The Battleground Polls conducted by the Tarrance Group on behalf of George Washington University and Politico make this level of detail readily available. The poll helpfully divides its sample of likely voters into, among other things, those who self-identify as either “low income” or “middle class.”

So, what do we know about these voters?

  • Those who self-identify as “low income” are more likely to be unemployed, frustrated over the state of the economy, and pessimistic over the general direction of our country than are those with higher incomes. Yet the Battleground Poll indicates they are more Why do people likely than those who identify as middle class to believe the country is heading in the right direction (42 percent vs. 35 percent).
  • Do welfare benefits insulate these voters from the sort of economic concerns that plague middle-class voters? Apparently so. Compared with their middle-class counterparts, far fewer low-income voters cite pocketbook issues as their number-one concern (53 percent vs.74 percent). Middle-class voters are, almost by definition, far more likely to pay taxes than low-income voters.

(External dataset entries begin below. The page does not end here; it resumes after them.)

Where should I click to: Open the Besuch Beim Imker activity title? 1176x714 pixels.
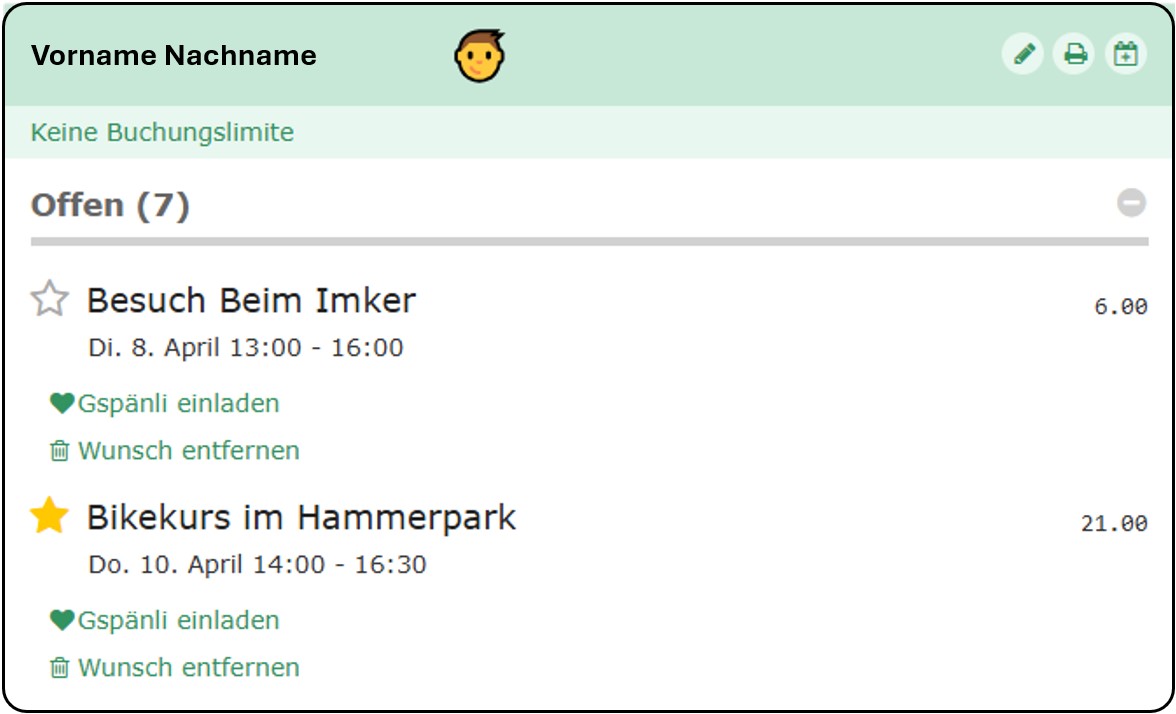click(251, 300)
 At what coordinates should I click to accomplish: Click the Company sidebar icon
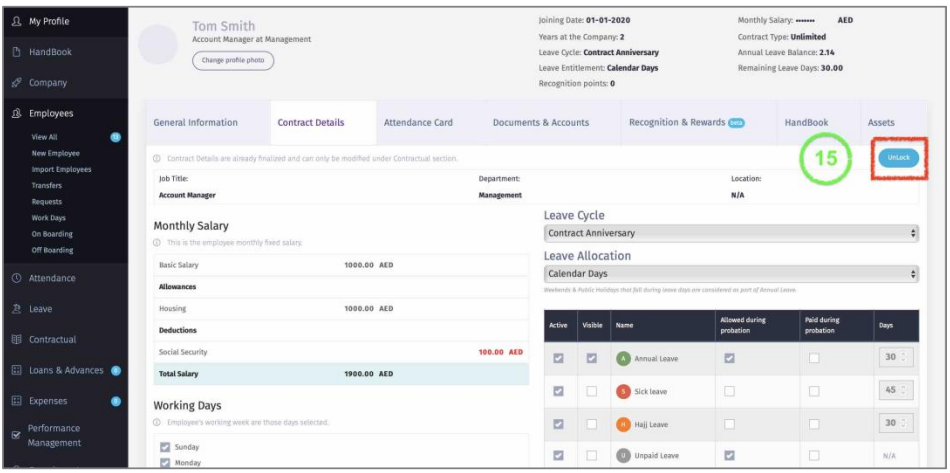tap(15, 83)
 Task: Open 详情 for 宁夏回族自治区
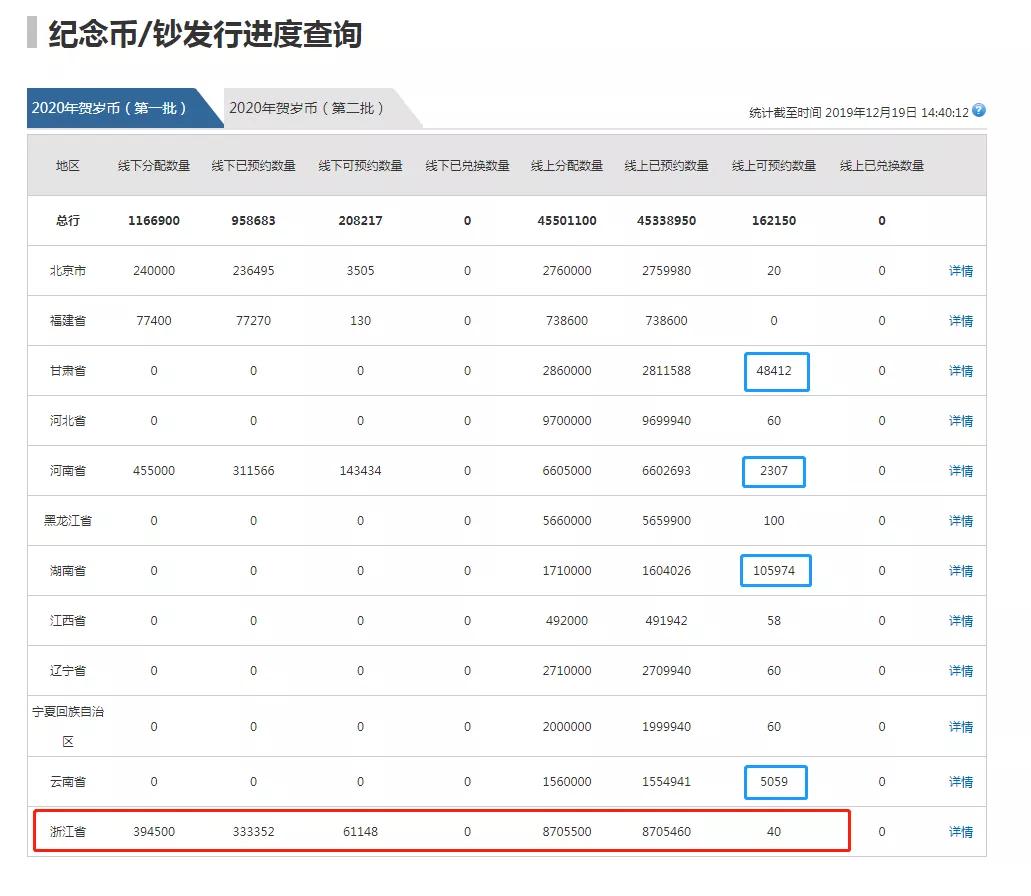[x=960, y=727]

Unsurprisingly, they are much more likely to list the economy and the level of spending and deficits as their most important concern (28 percent and 17 percent, respectively) than low-income Americans. Among the latter group, only 20 percent say the economy is most important, and a mere 7 percent worry about spending and deficits. Again, this is not surprising, considering that, for most low-income Americans, government benefits come with no strings attached, and at little or no cost in taxes.
  • In contrast, low-income Americans cite Medicare, Social Security, and education benefits as their number-one issue (29 percent in all) more than twice as frequently as do middle-class voters (only 13 percent).
  • If the receipt of welfare benefits affects voters’ views of the economy and alters the equation they use to judge candidates, one would expect them to give the president high marks for how he has handled the most stagnant and underperforming economy in over half a century. And, indeed, that is the case. By a margin of 51 percent to 37 percent low-income voters prefer Obama over Romney on this measure. They prefer Obama by an even more lopsided margin, 55 percent to 37 percent, on the issue of jobs. In contrast, Romney wins big among middle-class voters on these concerns (56 percent to 41 percent on handling the economy, and 54 percent to 43 percent on jobs).

These people aren’t voting for any high and noble reason. They want money. It’s just greed. Greed is why people vote Democrat.

Elusive Wapiti adds:

It makes sense, really. The 47% vote their pocketbook too… the issue comes from the pocketbook being oriented in the opposite direction. Government largesse fills their wallet, whilst draining the bankbooks of the 53%. They are the “zero liability” voter; they are insulated from the costs of the programs and candidates they vote for… but they are understandably quite concerned with ensuring the payouts continue.

You need to get out there today and vote for Mitt Romney to stop the downward spiral into dependency and bankruptcy that we can see in countries like Greece, Spain and Italy. We can see it happening over there, don’t let it happen here.